What this task involves:
How many of the lines in the data contain "switch"? Give only the number.
§ §
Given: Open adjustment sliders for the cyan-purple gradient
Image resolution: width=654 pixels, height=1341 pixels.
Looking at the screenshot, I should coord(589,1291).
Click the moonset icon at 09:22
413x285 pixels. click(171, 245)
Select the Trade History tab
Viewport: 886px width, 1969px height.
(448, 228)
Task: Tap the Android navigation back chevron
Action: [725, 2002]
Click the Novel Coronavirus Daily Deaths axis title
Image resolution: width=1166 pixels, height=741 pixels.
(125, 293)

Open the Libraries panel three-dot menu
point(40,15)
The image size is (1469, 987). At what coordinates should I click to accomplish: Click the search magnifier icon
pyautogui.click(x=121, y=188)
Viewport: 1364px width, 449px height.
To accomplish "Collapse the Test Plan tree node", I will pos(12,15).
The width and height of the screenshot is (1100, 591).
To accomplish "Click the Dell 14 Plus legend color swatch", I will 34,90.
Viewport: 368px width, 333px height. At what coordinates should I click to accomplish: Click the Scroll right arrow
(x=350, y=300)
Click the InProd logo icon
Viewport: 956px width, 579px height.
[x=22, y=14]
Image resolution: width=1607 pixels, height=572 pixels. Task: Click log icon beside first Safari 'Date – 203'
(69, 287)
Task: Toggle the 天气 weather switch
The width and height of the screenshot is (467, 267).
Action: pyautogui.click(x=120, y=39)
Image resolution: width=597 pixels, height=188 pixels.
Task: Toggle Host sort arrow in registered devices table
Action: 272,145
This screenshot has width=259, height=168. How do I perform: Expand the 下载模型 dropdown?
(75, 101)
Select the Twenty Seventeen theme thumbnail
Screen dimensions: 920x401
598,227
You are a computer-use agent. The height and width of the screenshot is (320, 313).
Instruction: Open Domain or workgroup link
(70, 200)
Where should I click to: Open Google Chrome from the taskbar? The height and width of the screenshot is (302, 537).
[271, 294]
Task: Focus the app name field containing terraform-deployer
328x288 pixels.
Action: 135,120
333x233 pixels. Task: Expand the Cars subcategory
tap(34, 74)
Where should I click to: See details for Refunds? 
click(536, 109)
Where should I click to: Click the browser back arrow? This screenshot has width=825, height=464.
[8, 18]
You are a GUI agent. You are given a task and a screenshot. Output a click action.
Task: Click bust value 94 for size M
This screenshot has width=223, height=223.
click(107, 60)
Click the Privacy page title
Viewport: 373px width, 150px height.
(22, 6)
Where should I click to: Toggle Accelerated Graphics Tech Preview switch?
§ §
Result of this exercise:
2